In any case, the results (with forces) are significant on ARM as well, which means you can try yourself. What you should do is just:
master
, compile it, and source itplumed-runtime benchmark --kernel /path/to/lib/libplumedKernel.dylib
with the kernel you want to test. If you use the installed master (and not the "sourceme") you have to do:
export PLUMED_KERNEL=/path/to/master/lib/libplumedKernel.dylib
/path/to/master/lib/plumed/plumed-runtime benchmark --kernel /path/to/lib/libplumedKernel.dylib
You need these tricks to run a different version of plumed within master
@GiovanniBussi thanks for explaining.

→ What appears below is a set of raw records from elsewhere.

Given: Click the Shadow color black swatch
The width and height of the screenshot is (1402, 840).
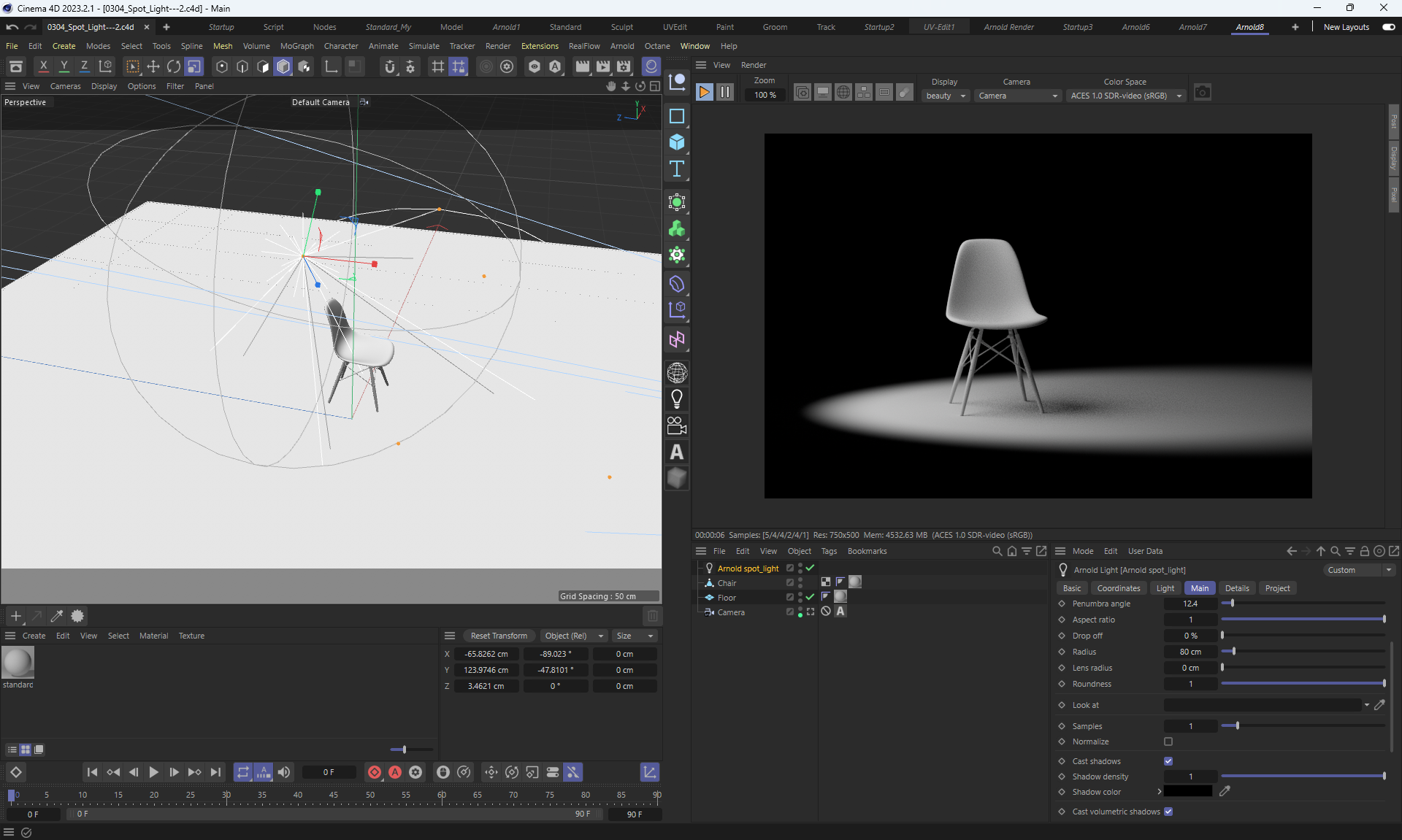Looking at the screenshot, I should (1188, 792).
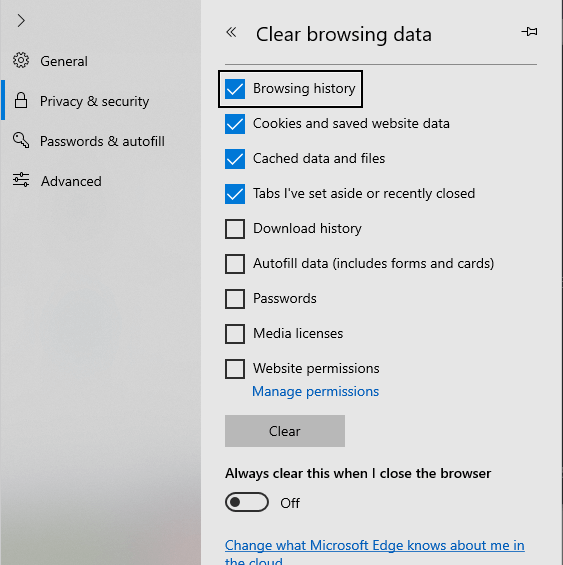Toggle Always clear on browser close switch
The image size is (563, 565).
tap(247, 502)
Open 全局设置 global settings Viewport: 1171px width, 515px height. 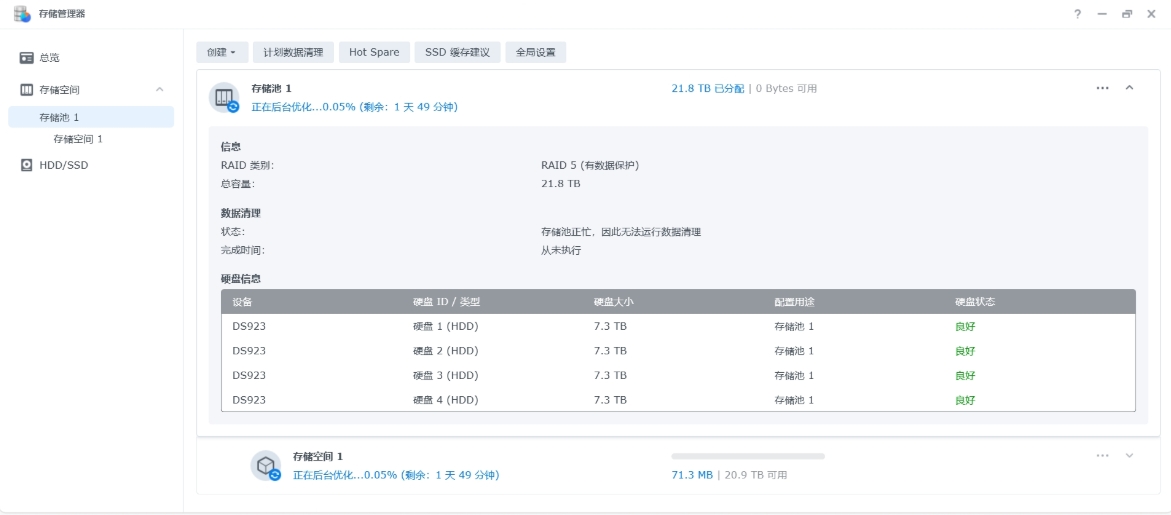click(x=536, y=52)
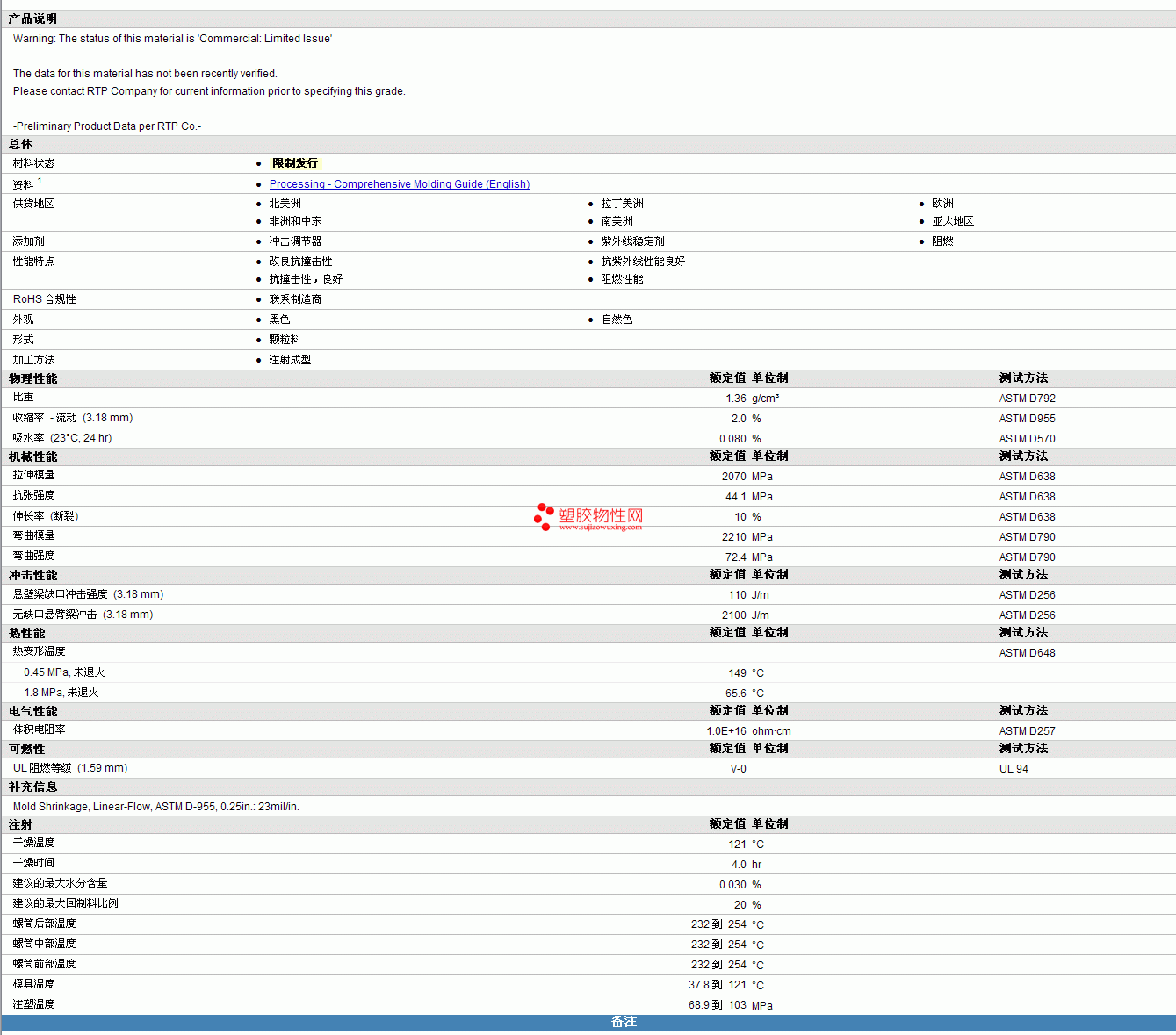The width and height of the screenshot is (1176, 1035).
Task: Click the footnote 1 beside 资料
Action: (40, 181)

It is much clearer now. I will try to take a look at this in the next couple of days.
I tried to see (on INTEL, where the discrepancy is larger) where the slowdown comes from.
From the attempts I did here: hack-whole-molecules-do-not-merge I guess it's memory access. I am sure there's a better way to test this. In this branch I slowly destroyed wholemolecules functionalities to make it faster
@gtribello related to the instructions to run correctly the benchmarks, I should have fixed things on the master branch so that if you install plumed you should be able to do:
/path/to/master/lib/plumed/plumed-runtime benchmark --kernel /path/to/lib/libplumedKernel.dylib
without setting PLUMED_KERNEL
, both on MacOS and Linux.
I think that running plumed in this way (as if it was chosen at runtime) has a number of advantages, that we might decide at some point to swap this for the real executable, I mean having /path/to/bin/plumed
which is actually loading the kernel at runtime, and at the same time make --runtime
the default option when patching MD codes.
@gtribello I tried to optimize wholemolecules, it's mostly inlining stuff but you might want to check if I did things right.
What worries me a bit is that even with this impressive improvement (almost a factor 2) I am back to timings pre-htt. Here's my timing (no graphs, but it should be easy to understand):
This is my input file:
So far so good, but previous @gtribello 's tests were reporting wholemolecules as being faster in htt than in master, whereas I see it slower by a factor ~ 2x (before this modifications).
Is there something that I am missing? I am doing my tests on an intel MacBook Pro.